• [Esercizio]
Trascriva parola per parola tutte le righe dei record che seguono.

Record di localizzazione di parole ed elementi
_ _ _ _ _

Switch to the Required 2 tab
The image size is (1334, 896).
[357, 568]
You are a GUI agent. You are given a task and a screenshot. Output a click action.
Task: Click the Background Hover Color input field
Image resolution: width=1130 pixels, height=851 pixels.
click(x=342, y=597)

_ _ _ _ _

• [Risultato dell'esercizio]
Switch to the Required 2 tab
The image size is (1334, 896).
[357, 568]
You are a GUI agent. You are given a task and a screenshot. Output a click action.
Task: Click the Background Hover Color input field
Image resolution: width=1130 pixels, height=851 pixels.
click(x=342, y=597)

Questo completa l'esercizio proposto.